Provided material:

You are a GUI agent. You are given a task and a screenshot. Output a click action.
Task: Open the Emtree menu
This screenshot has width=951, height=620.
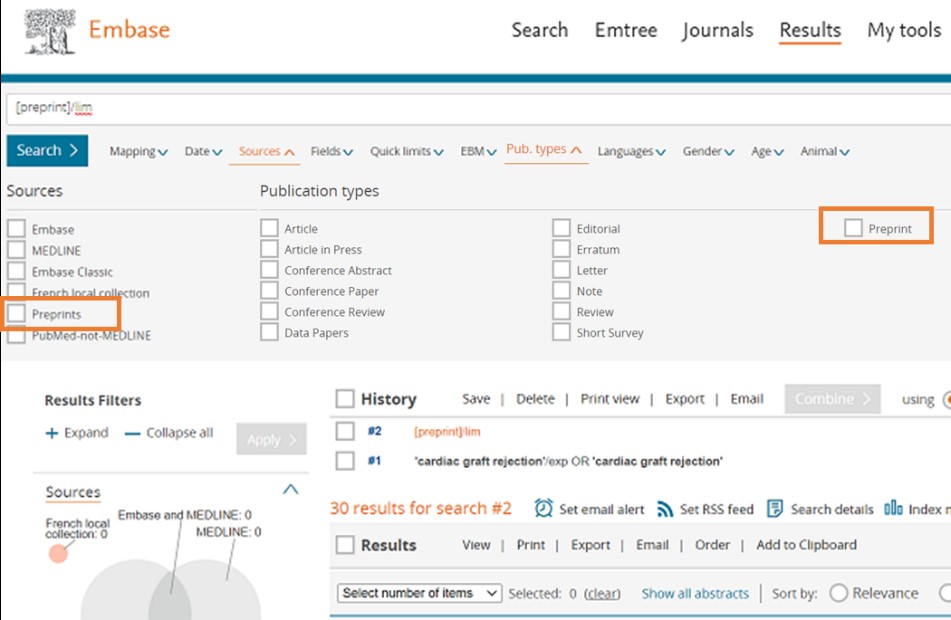(x=625, y=30)
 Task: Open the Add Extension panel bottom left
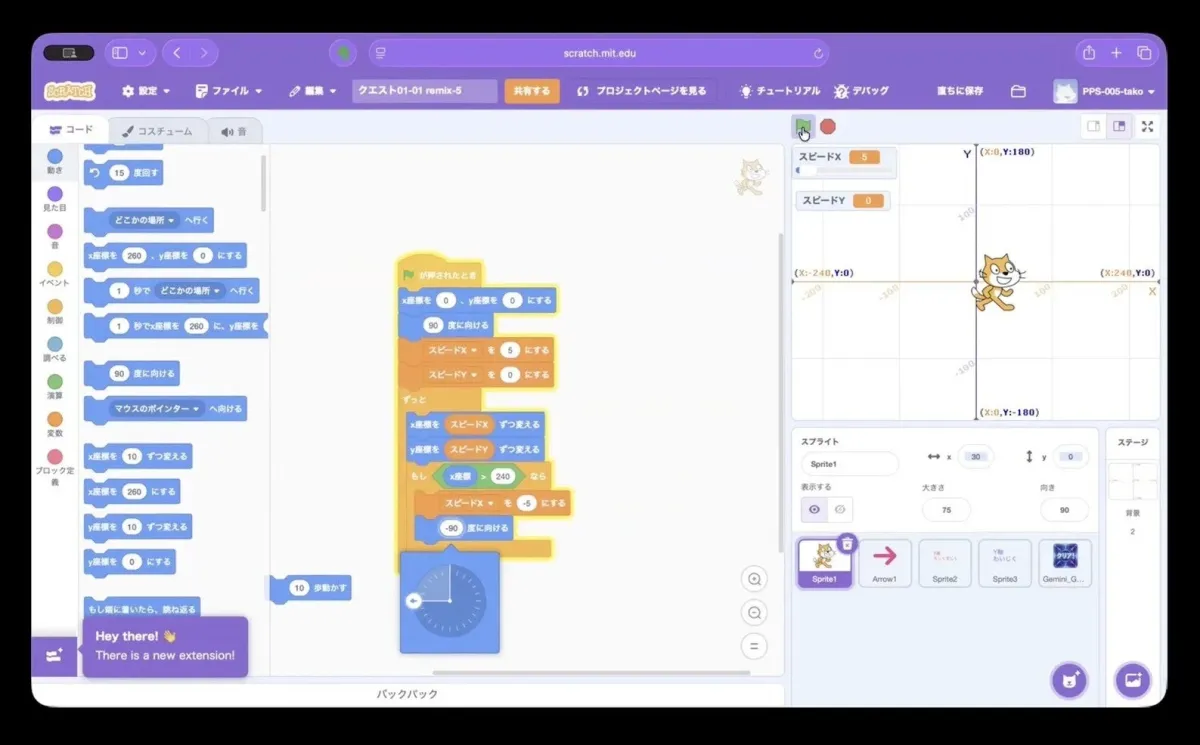click(55, 655)
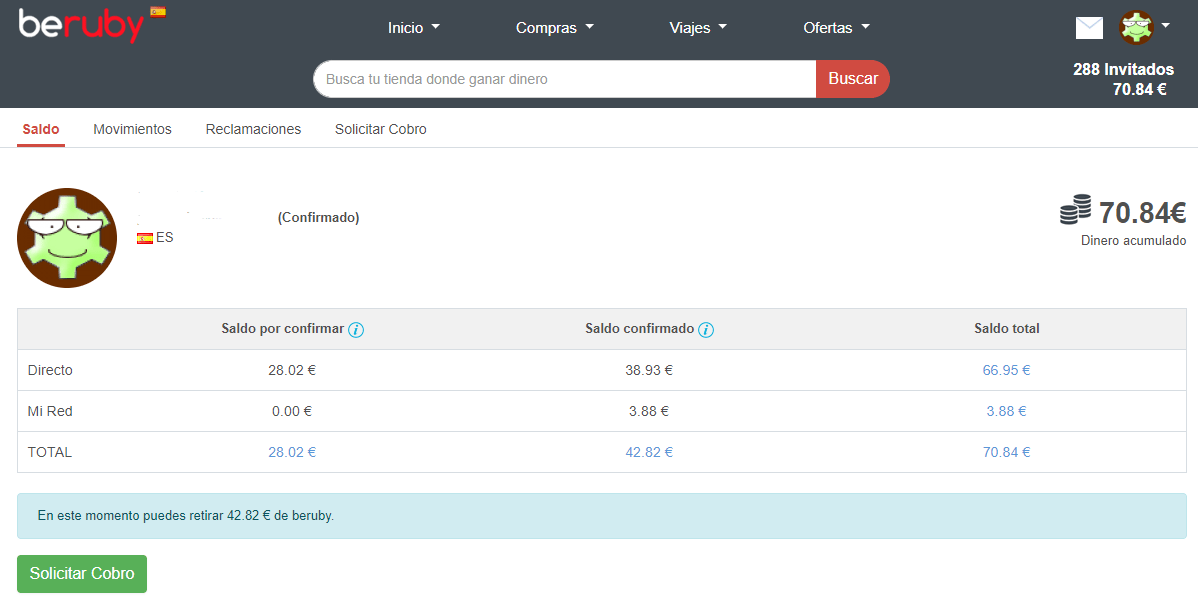Image resolution: width=1198 pixels, height=603 pixels.
Task: Click the beruby logo
Action: 81,26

The problem: Can you render every line of the items above as a Markdown table with the columns Row and Line, numbering each row, skipping blank lines, and leaving out the pictures?

Task output:
| Row | Line |
|---|---|
| 1 | You are a GUI agent. You are given a task and a screenshot. Output a click action. |
| 2 | Task: Open the Emtree menu |
| 3 | This screenshot has width=951, height=620. |
| 4 | (x=625, y=30) |
| 5 |  Task: Open the Add Extension panel bottom left |
| 6 | click(55, 655) |
| 7 | Image resolution: width=1198 pixels, height=603 pixels. |
| 8 | Task: Click the beruby logo |
| 9 | Action: 81,26 |